*WHAT YOU SHOULD DO:* Every line of the following records that includes "value" should be copied.

-------

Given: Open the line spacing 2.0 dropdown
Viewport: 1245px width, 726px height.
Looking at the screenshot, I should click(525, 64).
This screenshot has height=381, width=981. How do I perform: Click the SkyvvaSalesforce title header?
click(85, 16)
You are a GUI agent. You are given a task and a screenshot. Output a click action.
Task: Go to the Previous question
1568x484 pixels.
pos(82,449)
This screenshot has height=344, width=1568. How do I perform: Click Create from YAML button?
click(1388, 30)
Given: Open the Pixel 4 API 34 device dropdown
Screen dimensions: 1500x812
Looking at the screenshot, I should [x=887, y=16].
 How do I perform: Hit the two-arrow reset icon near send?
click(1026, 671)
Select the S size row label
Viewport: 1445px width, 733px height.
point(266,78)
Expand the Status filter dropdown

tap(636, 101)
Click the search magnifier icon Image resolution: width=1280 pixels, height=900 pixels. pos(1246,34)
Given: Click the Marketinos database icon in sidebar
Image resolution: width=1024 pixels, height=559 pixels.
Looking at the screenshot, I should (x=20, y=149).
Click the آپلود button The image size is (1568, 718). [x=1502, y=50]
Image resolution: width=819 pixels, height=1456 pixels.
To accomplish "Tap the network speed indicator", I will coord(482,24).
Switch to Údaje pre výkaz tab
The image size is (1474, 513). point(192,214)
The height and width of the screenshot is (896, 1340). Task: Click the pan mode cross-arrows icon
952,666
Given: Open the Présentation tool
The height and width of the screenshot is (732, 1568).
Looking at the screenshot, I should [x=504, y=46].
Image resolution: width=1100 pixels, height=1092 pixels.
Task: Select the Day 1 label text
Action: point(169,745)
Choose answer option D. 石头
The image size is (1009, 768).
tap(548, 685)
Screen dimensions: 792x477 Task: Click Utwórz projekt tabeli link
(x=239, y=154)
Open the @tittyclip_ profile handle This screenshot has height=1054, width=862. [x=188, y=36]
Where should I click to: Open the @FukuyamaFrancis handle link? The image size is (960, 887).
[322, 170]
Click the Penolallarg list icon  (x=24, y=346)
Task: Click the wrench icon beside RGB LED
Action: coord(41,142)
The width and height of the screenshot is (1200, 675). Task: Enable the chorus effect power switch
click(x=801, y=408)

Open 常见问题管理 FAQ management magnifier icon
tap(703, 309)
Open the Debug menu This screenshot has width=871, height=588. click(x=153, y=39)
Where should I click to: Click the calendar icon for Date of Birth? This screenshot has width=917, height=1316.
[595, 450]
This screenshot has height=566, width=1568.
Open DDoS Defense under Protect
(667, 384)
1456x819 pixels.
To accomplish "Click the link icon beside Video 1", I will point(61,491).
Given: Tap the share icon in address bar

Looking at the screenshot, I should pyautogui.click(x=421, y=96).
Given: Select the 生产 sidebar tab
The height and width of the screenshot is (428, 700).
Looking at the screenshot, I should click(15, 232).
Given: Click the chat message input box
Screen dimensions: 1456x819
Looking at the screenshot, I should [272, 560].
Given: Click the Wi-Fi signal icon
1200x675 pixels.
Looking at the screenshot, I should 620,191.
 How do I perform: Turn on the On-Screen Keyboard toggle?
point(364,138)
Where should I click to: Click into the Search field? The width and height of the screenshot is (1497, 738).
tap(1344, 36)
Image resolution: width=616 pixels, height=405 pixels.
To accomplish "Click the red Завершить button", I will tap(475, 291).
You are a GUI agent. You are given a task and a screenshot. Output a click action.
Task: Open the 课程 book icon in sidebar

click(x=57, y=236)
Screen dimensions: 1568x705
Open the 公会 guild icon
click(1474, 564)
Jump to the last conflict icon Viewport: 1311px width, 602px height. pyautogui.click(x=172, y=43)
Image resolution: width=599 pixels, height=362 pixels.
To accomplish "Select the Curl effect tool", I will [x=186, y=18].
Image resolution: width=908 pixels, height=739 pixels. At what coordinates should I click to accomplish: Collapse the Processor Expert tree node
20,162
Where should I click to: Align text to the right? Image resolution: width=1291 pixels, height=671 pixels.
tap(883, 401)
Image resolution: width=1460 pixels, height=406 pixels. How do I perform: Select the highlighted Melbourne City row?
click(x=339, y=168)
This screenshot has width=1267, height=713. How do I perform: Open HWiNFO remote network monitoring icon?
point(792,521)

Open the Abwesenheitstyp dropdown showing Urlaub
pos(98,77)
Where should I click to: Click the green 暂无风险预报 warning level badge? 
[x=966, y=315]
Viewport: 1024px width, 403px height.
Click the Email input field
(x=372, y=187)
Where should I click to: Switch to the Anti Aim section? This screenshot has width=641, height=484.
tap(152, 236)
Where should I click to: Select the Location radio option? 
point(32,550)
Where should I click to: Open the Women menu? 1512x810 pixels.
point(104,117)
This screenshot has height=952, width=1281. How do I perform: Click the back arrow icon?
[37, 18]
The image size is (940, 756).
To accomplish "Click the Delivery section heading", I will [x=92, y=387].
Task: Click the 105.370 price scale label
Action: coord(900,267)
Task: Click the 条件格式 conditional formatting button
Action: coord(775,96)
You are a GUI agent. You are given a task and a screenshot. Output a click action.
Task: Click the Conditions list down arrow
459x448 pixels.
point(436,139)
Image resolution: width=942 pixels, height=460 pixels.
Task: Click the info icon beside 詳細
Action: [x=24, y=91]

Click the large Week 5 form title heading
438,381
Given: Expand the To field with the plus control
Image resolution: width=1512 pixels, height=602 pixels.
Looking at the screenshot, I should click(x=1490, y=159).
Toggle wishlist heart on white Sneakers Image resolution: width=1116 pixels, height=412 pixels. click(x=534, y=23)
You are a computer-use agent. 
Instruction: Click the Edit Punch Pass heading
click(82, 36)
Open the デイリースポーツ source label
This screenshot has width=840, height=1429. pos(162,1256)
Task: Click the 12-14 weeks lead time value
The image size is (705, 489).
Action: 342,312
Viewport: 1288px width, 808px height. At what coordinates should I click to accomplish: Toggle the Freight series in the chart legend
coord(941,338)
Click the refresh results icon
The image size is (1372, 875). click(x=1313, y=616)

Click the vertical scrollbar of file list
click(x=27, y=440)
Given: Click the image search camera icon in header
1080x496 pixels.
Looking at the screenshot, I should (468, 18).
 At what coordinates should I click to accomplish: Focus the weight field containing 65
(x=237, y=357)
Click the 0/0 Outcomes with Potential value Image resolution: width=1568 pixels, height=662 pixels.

-------

*SOLVED EXERCISE:*
Task: Click the 12-14 weeks lead time value
Click the 0/0 Outcomes with Potential value Image resolution: width=1568 pixels, height=662 pixels.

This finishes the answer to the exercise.